Que Charles Taylor, l’ancien satrape de Monrovia (Liberia), soit jugé par un tribunal international est une bonne chose. Mais la communauté internationale devrait veiller à ne pas faire respecter la règle du droit en Afrique à la tête du client.

L’ouverture lundi à La Haye du procès du Libérien Charles Taylor, ancien chef rebelle devenu président élu, n’a certes pas eu le même écho médiatique que celui de l’Irakien Saddam Hussein. Il n’en constitue pas moins un précédent : c’est la première fois qu’un ancien chef d’Etat africain comparaît devant un tribunal international pour des crimes supposés commis dans l’exercice de ses fonctions. A cet égard, le Tribunal spécial pour la Sierra Leone, transféré pour des raisons sécuritaires et pratiques dans les locaux de la Cour pénale internationale, fait œuvre utile. Il envoie un message à tous les tyrans instrumentalisant des groupes armés sanguinaires : l’impunité naturelle des puissants ne leur servira plus de muraille de protection infranchissable. C’est pour cette raison que Patrice Nganang, écrivain, grand prix littéraire de l’Afrique noire, qui observera tout le déroulement de la procédure judiciaire pour plusieurs titres de presse d’Afrique et d’Europe, se réjouit en ces termes : « Le procès qui commence ce 4 juin sera la plate-forme, si mince soit-elle, où les possibilités de la justice en Afrique seront élaborées ».

• **Exercice donné a**: Réécrivez les enregistrements depuis la ligne contenant « コラム (37, 1840) » jusqu'à la fin, en remplaçant « から選ぶ » par « で探す ». Ne modifiez rien d'autre.
L'extrait et les enregistrements proviennent de sources distinctes.

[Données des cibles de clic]
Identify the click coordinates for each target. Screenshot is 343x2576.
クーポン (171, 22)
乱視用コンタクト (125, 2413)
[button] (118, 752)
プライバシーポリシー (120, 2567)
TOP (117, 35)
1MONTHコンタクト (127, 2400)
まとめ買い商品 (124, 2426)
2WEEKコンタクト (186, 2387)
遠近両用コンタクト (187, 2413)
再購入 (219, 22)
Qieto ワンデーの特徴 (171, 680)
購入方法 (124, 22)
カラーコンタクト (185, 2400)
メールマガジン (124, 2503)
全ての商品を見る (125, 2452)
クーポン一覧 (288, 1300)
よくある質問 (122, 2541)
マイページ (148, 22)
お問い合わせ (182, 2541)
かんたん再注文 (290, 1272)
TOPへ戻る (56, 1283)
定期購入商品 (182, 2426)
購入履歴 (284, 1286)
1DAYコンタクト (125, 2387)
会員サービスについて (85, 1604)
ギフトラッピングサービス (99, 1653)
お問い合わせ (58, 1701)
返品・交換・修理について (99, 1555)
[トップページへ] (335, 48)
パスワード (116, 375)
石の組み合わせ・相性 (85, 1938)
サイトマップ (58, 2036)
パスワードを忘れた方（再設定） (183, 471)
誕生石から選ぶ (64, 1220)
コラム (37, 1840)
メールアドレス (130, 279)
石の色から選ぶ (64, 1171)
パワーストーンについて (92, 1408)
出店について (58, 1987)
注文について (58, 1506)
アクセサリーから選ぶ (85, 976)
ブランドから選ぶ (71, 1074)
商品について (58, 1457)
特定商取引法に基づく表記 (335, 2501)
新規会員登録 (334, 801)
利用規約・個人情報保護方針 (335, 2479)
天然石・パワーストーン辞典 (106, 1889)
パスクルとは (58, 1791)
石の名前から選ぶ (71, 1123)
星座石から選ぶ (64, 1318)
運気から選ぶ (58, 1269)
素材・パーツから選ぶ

• **Exercice donné b**:
Répondez à ces questions d'après l'extrait sur le procès de Charles Taylor :
(i) Dans quelle ville le procès s'est-il ouvert ?
(ii) Quel tribunal a été transféré dans les locaux de la Cour pénale internationale ?
(iii) Selon Patrice Nganang, à quelle date le procès commence-t-il ?

• **Réponse rédigée a**:
コラム (37, 1840)
メールアドレス (130, 279)
石の色で探す (64, 1171)
パワーストーンについて (92, 1408)
出店について (58, 1987)
注文について (58, 1506)
アクセサリーで探す (85, 976)
ブランドで探す (71, 1074)
商品について (58, 1457)
特定商取引法に基づく表記 (335, 2501)
新規会員登録 (334, 801)
利用規約・個人情報保護方針 (335, 2479)
天然石・パワーストーン辞典 (106, 1889)
パスクルとは (58, 1791)
石の名前で探す (71, 1123)
星座石で探す (64, 1318)
運気で探す (58, 1269)
素材・パーツで探す

• **Réponse rédigée b**:
(i) À La Haye.
(ii) Le Tribunal spécial pour la Sierra Leone.
(iii) Le 4 juin.